Nous travaillons de pair avec le représentant légitime du peuple sahraoui, le Front Polisario. Cet aspect est très important parce que nous estimons que l’Union européenne devrait en faire de même, notamment quand il s’agit de négocier les ressources du Sahara Occidental. En collaboration avec le gouvernement sahraoui, nous dénonçons toutes les illégalités commises par le gouvernement du Maroc ainsi que toute la répression commise contre le peuple martyrisé des territoires occupés. Nous exigeons une renégociation sérieuse de l’accord d’association UE-Maroc, dans le cadre d’une lutte plus vaste qui devra aboutir, tôt ou tard, à la reconnaissance de la République arabe sahraouie démocratique.

L’Union africaine vient de sommer le Maroc de s’engager dans des pourparlers sérieux avec le Sahara Occidental pour la tenue d’un référendum et mettre fin à sa colonisation. La RASD a déclaré qu’elle est prête mais pas le Maroc, qui a émis des réserves, comme à l’accoutumée. Quel serait, selon vous, le scénario probable dans le cas où le Maroc refuserait de se plier à la décision de l’UA ?

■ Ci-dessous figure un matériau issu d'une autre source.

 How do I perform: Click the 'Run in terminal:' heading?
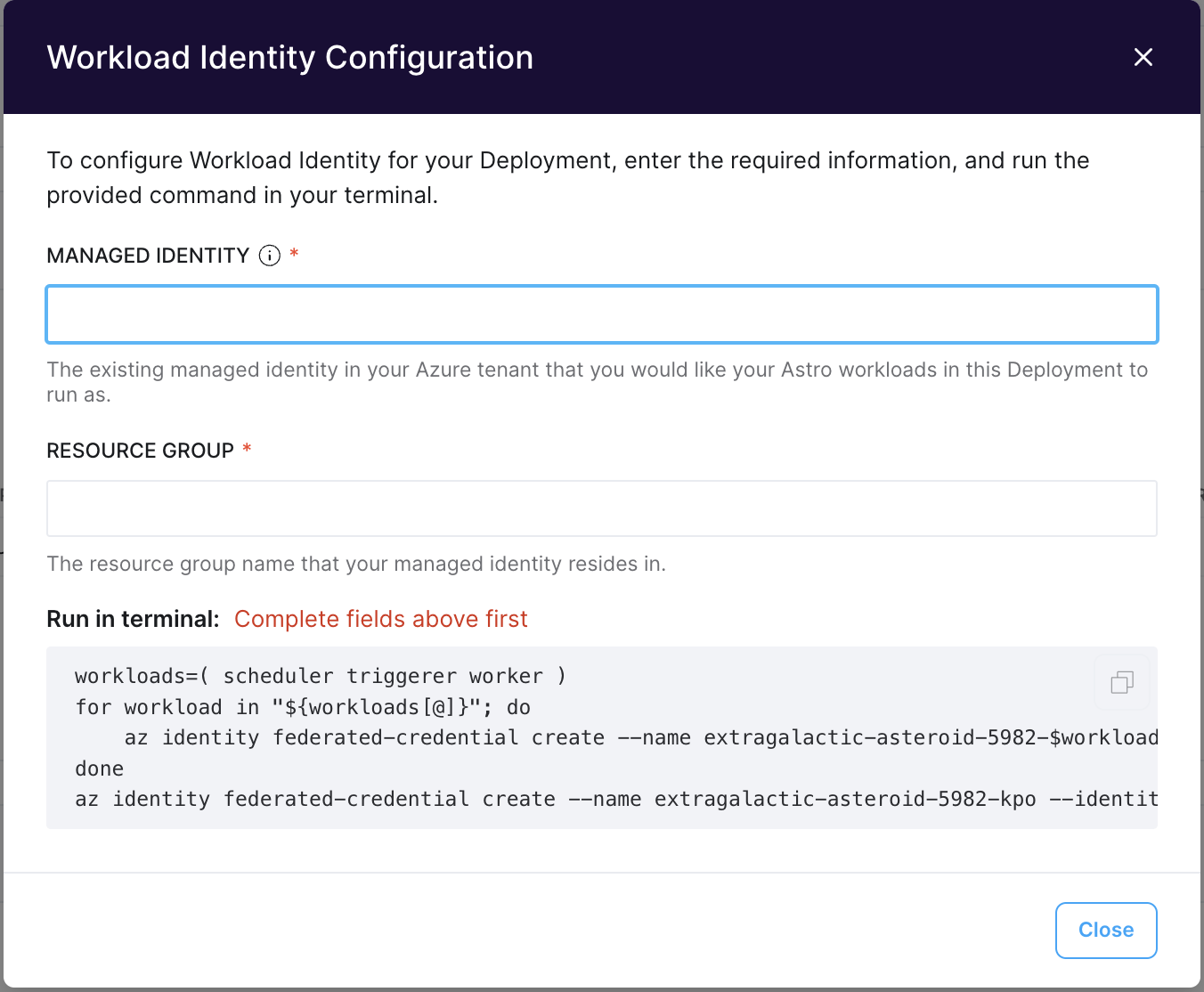[x=133, y=619]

Sur la pression économique et diplomatique de la part de l’Union européenne pourra mener le Maroc à négocier une solution politique. Nous sommes convaincus que ni le Maroc ni l’UE ne veulent la confrontation. J’ajoute aussi que les peuples sahraoui et marocain aspirent certainement à une paix juste et durable qui permette aux deux Etats de vivre ensemble en toute harmonie.